“Two seasons ago, we were playing the University of Washington at home. Both teams were ranked in the top 10 in the country. The atmosphere was electric with ESPN broadcasting the game. We were all feeling the pressure to perform our very best.
We were down 21-7 in the third quarter. Momentum clearly shifted when we got a turnover, and this was our chance to come back and win the game. On fourth down, coach called a play specifically designed to one particular player. The player was wide-open in the endzone. It looked like a sure touchdown, but the player dropped a game-changing touchdown pass in front of 50,000 fans and millions more people watching the game on national TV. We went on to lose the game, and as you can imagine that player was absolutely devastated.
Unfortunately, that player was me.
I sat by myself after the game in the locker room feeling as low as I have ever felt in my entire life. Coach Morgan Scalley found me and said something I will never forget: ‘Don’t let this moment define you.’
Those few words deeply impacted me though I knew going forward would not be easy. During the next few weeks, I remember having to deliberately choose to fight overwhelming feelings of embarrassment, doubt and discouragement; to not give up but to rise above what had happened. I knew I had to keep focused on my personal goals of contributing to the team and earning a full-ride scholarship no matter how difficult it was.
I quickly realized I could react to what happened in three different ways. First, I could let it destroy me. Second, I could let it define me. Or third, I could let it strengthen me. I took the third choice. I fought back and kept working hard to help our team in any way I could. Like Coach Scalley challenged, I determined to not let this one unfortunate experience define me but purposefully chose to have it strengthen me instead.

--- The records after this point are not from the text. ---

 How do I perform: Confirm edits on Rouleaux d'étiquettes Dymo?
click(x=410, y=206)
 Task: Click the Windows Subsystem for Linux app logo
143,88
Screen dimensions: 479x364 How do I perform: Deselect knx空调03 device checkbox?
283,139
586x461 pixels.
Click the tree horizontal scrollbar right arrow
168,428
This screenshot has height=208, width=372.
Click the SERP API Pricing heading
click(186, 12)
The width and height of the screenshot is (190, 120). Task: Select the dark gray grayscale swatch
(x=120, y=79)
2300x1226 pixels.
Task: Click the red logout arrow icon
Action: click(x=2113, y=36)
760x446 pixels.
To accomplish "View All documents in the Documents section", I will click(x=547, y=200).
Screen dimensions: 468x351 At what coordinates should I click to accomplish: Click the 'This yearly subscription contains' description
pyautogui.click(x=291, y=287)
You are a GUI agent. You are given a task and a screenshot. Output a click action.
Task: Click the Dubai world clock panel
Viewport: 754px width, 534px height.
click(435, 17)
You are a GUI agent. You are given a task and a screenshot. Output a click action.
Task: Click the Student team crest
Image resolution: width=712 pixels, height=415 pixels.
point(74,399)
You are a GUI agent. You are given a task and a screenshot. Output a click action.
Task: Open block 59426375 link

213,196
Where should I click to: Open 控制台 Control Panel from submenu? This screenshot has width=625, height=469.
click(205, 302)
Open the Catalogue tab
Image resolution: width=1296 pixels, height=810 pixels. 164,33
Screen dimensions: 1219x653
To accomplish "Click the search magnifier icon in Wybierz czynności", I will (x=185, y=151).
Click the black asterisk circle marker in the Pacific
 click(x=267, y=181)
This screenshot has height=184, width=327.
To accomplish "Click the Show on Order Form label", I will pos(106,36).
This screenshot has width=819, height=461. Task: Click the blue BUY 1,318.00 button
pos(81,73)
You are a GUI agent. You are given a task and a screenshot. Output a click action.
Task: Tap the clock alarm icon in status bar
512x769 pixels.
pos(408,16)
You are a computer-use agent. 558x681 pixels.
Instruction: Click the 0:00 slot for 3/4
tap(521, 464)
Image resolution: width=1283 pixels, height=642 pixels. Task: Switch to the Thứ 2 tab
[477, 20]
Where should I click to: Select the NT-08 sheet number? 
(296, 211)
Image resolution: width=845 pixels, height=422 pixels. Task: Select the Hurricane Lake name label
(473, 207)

The team rallied and won the next eight games and made it to the Pac-12 championship. And by the bowl game, I went from ‘walk-on’ to earning a full-ride scholarship.
Failure is inevitable, but how we respond to our failures is what really matters. This is by far the most powerful lesson I’ve learned at the U. I hope we can always build on the experiences we’ve had, the memories we’ve made and friendships we’ve built here at the U, and let them shape the rest of our lives.”